Thursday, June 25, 2015

In The Adventures of Huckleberry Finn, do you believe that the river acts as an extended metaphor for journey and growing up?Or do you think that...

Absolutely!  When Huck begins his journey, he is naive and unseasoned as most 13-year-old boys are.  He hasn't really thought of the consequences of his actions, or even how others will react or be effected.

He first meets Jim, who thinks Huck is a ghost.  Huck plays tricks on Jim (especially the one where they are separated by the fog and Huck pretends he hadn't left the raft the whole time) Jim shows through his reactions to these tricks that he is a living, breathing, feeling human being who just happens to be a black man.  Huck learns to respect Jim as a person and promises not to play Jim for a fool any more.

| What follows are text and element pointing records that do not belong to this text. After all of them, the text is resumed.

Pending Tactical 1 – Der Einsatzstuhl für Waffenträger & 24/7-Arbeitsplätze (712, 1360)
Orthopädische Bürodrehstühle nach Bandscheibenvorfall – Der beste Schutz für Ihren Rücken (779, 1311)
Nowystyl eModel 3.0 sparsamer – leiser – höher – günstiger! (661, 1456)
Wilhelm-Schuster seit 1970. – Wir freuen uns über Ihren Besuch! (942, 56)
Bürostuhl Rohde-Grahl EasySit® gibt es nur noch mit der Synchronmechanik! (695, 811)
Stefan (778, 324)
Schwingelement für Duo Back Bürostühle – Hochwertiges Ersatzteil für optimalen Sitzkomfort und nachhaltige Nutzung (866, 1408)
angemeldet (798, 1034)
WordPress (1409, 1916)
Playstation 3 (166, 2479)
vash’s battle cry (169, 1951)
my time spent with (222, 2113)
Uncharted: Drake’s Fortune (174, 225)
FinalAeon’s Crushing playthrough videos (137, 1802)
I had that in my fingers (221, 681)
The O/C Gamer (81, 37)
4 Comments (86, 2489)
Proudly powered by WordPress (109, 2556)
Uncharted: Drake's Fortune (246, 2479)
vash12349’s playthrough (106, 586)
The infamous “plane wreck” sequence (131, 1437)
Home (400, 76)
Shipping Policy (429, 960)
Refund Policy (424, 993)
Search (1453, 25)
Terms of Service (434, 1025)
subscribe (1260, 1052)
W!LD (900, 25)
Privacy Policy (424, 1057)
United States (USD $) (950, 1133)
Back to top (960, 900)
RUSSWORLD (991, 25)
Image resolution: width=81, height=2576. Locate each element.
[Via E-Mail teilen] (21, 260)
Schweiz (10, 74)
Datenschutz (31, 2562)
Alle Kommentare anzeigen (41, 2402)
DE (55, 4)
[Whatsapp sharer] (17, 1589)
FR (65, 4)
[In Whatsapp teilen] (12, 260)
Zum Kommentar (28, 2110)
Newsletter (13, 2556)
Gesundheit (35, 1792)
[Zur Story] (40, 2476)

Jim protects Huck from the knowledge that the dead man on the floating house was Huck's dad.  Much later, toward the end of the book, when Huck is much more mature and had gained some life experience, Jim shares with Huck that the dead man was his father.  Huck has a hard time dealing with this, but having lived through the adventures with him, we know he wouldn't have been able to hear this information earlier in the book and dealt with it as well as he does when Jim tells him.

When Huck and Jim begin their journey, Huck is a white boy who has known nothing but whites are in control and blacks are their slaves.  No questions asked, that's how it is and always has been.  By the time he and Jim are at the Phelps' house, Jim is more than a slave to Huck.  He is a friend for whom Huck would do anything.